9 March, 2009 - Posted by | Without Warning


  1. No worries

    Comment by NowhereBob | 9 March, 2009 | Reply

  2. Oh, sweet Jesus, wait until Havoc spots this one.

    Absolutely A grade stunning.

    I dips me lid.

    Comment by sibeen | 11 March, 2009 | Reply

  3. Ohh . . .goodie! Rhino bashing. Been thinking thoughts about the Right Honorable Rhino.

    Comment by brian | 12 March, 2009 | Reply

  4. Brian, in the original he got some FiFi luvin.
    But some caped crusader thought it’d be better of he got some Havoc tail.
    I believe that masked man is still concealing his identity. Wisely.

    Comment by Nowhere Bob | 12 March, 2009 | Reply

  5. Jeez, Havock’s keyboard is going to explode when he responds to this!

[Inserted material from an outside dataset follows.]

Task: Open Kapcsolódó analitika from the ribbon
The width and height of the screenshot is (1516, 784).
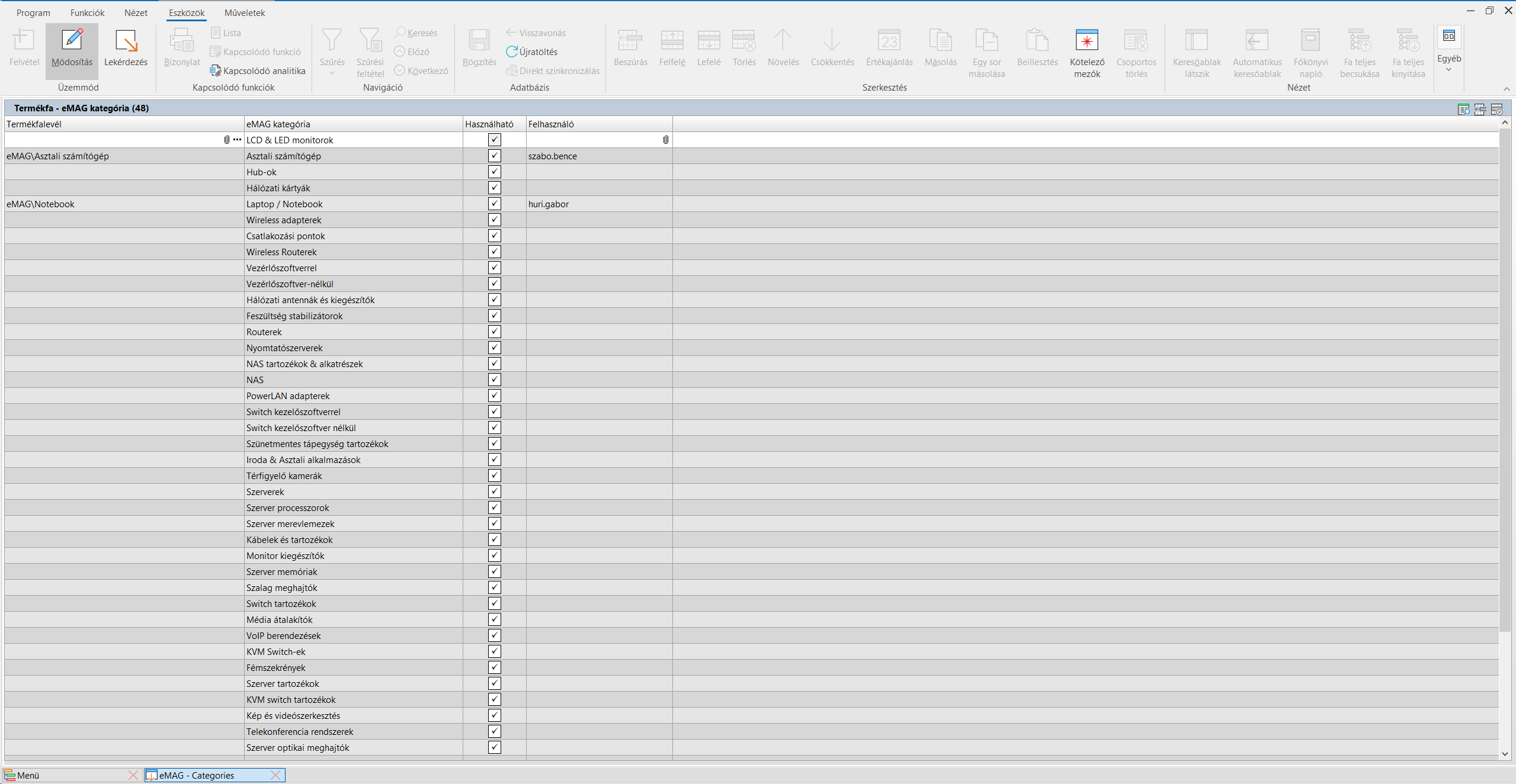Action: tap(258, 70)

    Comment by Nautilus | 13 March, 2009 | Reply

  6. NWB. Ahh yes . . . I remember the original story quite well. Masked man? (snigger) ‘I wonder , wonder who . . .boop boop de do . . .?’

    Comment by brian | 13 March, 2009 | Reply

  7. it sounds like fiction… but it seems to have a ring of something about it.

    Maybe it is concealed longing.. long hidden feelings & curiousity, supressed needs & the dark depths of the authors mind. The circle of trust os becoming a little less attractive, not that there is anything wrong with that….

    what a start to miniburger!

    Comment by Darkman | 13 March, 2009 | Reply

  8. That is gold. GOLD I tell you!!!!

    It has made my day!!!

    Comment by chazfh | 13 March, 2009 | Reply


    Comment by havock21 | 14 March, 2009 | Reply

  10. Well Havock. I’m surprised. You’re taking this much better than I thought you would.

    I really thought you’d tip over into a red rage.

    Good to see you got a new keyboard.

    Comment by brian | 14 March, 2009 | Reply

  11. Chortle. I’m still snickering over this. Slash doesn’t do much for me, but the image of Rhino and Havock trying to figure out who is more offended by this had me chuckling for hours afterwards.